Heresy to say great powers don't bow to tribunals on Law of the Sea?

On Tuesday, an Arbitral Tribunal set up under the United Nations Convention on the Law of the Sea (Unclos) issued its award in the Philippines' case against China's maritime claims in the South China Sea.

China immediately rejected the ruling out of hand as a "political farce" that is "nothing more than a piece of paper". Amid the chorus castigating China for rejecting an international tribunal's ruling, it may seem heretical to ask whether China's behaviour in this case represents a significant departure from prior practice by other major powers - or alternatively, if it essentially follows in others' footsteps.

Before coming to a judgment on that issue, we should answer two even more heretical questions: First, has any permanent member of the UN Security Council ever complied with a ruling by a UN tribunal on an issue involving the Law of the Sea?

Second, have any of these great powers ever accepted any international court's ruling when (in their view) it infringed upon their sovereignty or national security interests?
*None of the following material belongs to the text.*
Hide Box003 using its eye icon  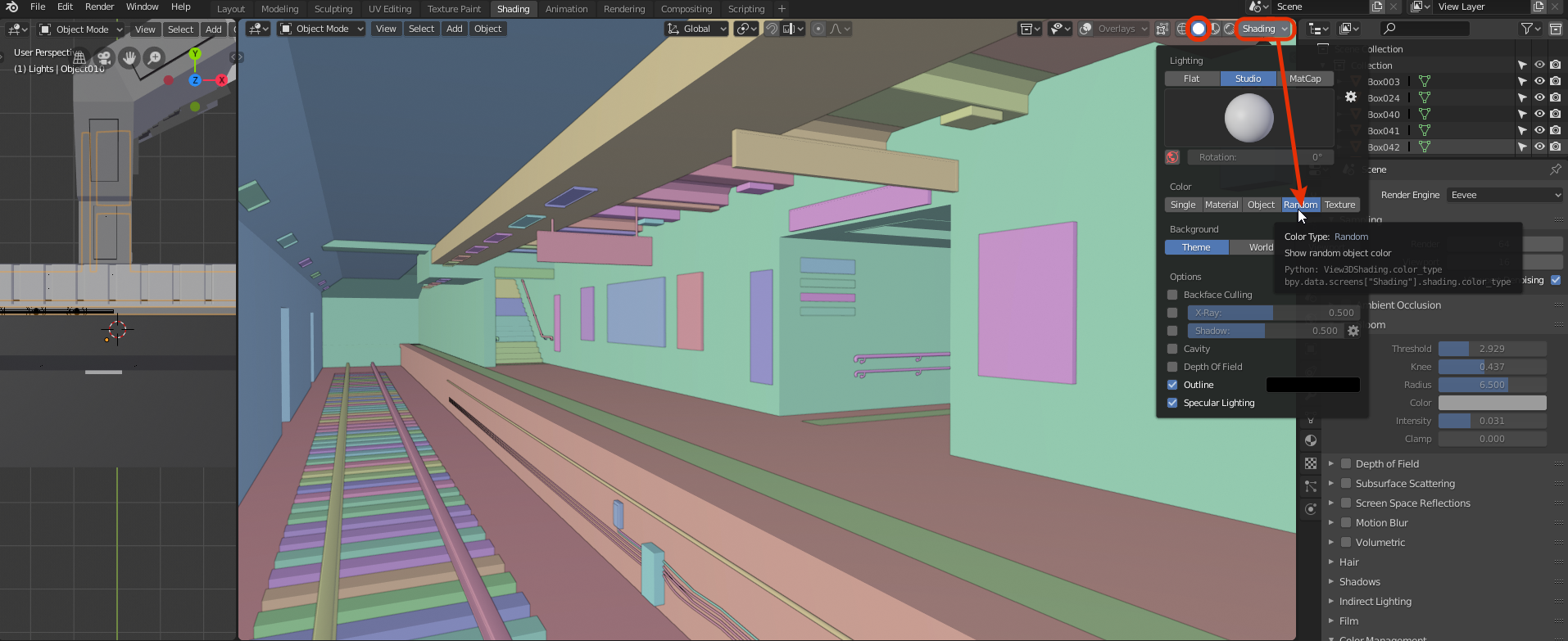(1539, 81)
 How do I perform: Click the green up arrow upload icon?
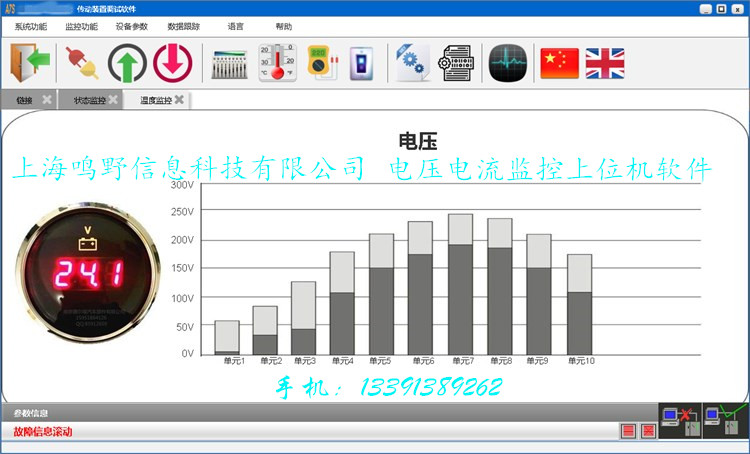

Simply stated, the answers are no and no.

From the day the Philippines went to court, China has argued that the Arbitral Tribunal has no legitimate jurisdiction on this issue since it concerns "sovereignty" - which the text of the Law of the Sea treaty explicitly prohibits tribunals from addressing.

When the Arbitral Tribunal rejected China's objection, Beijing refused to participate in its hearings and made it clear that it would ignore the former's ruling. The United States and others have criticised Beijing for taking this stance. But again, if we ask how other permanent members of the Security Council have acted in similar circumstances, the answer will not be one we like.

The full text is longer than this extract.